Passion has more value than Positioning

Positioning is the consumers' understanding of the product and its specific benefits. Consumers typically form their understanding of the product over a period of time using information from a variety of sources including claims, word of mouth, reviews and competitors. Your position whilst positioned by you using all the tools available is actually how the end user and competition perceive you. In a digital world customers are very good at telling you what they think and it is not always as expected. Positioning was about you provided to the customer a sense of what you wanted. In the digital domain the customer now informs you of where they see you. Yes there is a barter. However the end user is now able to express their passion, feeling, desires and compelling reasons for using your product and service. The essence of a great marketing mix was alignment. The right product, to the right people, at the right price, correctly positioned etc - it was all consistent. The same applies in a digital world - the new has to have an aligned strategy, well thought through and be completely consistent.
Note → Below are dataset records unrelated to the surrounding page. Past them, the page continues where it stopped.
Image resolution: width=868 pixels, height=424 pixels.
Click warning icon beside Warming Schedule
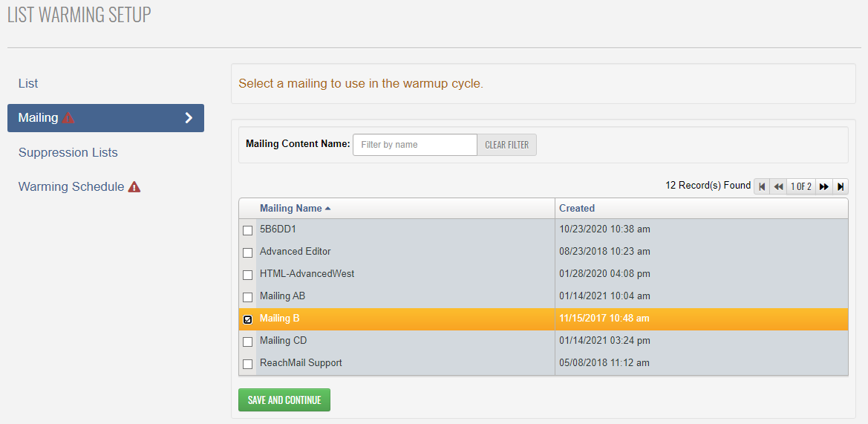pos(134,187)
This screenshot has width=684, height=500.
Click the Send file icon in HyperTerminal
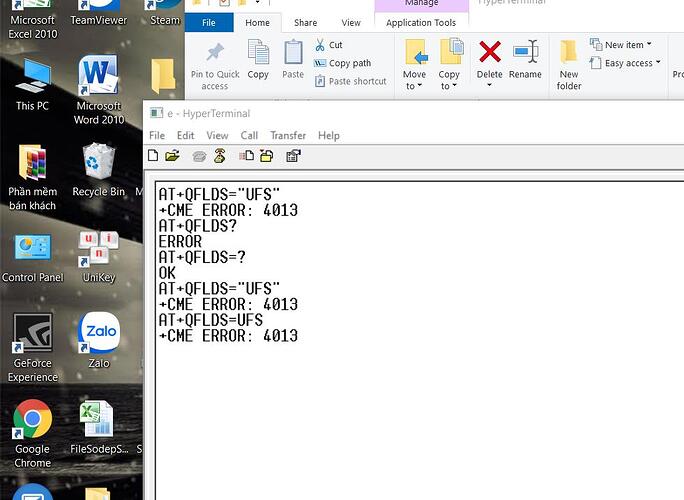point(246,155)
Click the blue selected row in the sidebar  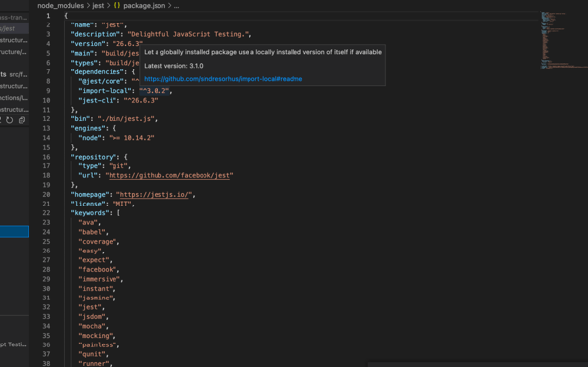click(15, 232)
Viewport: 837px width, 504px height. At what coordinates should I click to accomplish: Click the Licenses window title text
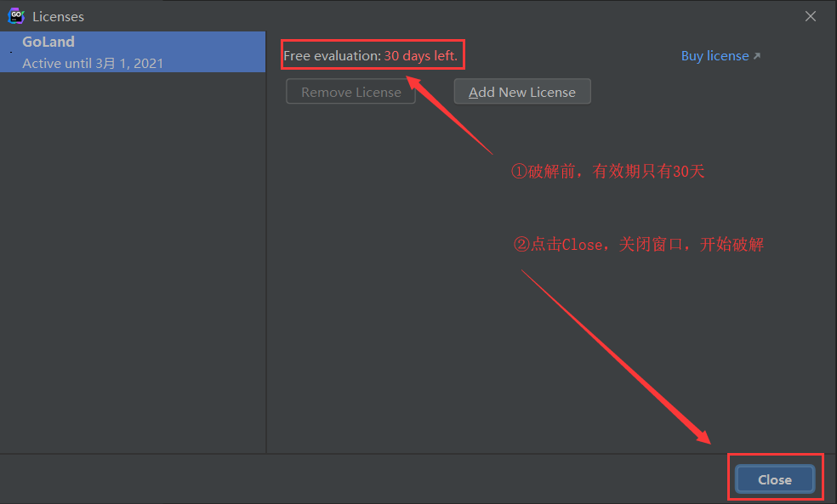(x=58, y=15)
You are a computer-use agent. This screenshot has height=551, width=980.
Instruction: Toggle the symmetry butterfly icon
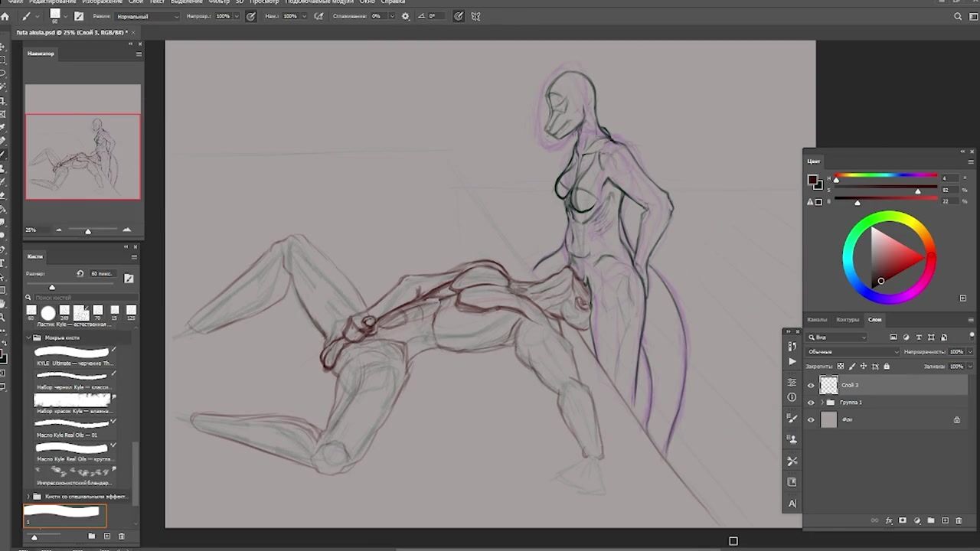coord(475,16)
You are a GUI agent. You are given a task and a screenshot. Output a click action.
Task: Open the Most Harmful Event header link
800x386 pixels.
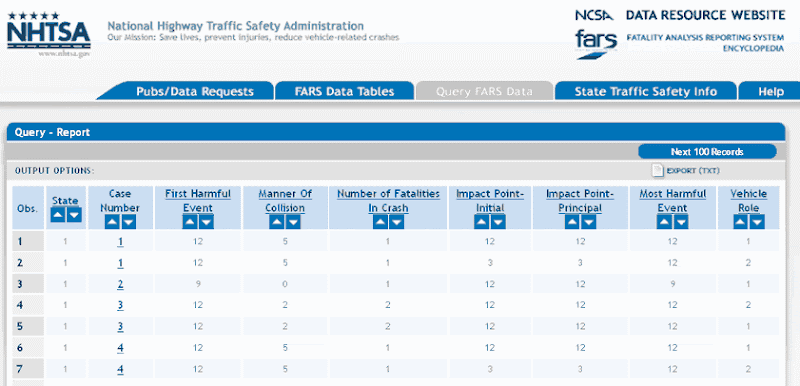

The one difference here is that once you told the customer, now that end-user can be deeply involved in making you widely successful or a living nightmare - their passion for or against you.

As a final point, whilst digital first is important let's not forget that Apple has $160Bn of cash from traditional marketing on real products and Google has a modest $70Bn .... so we should conclude that traditional works and the new has proven itself as a worthy co-existor!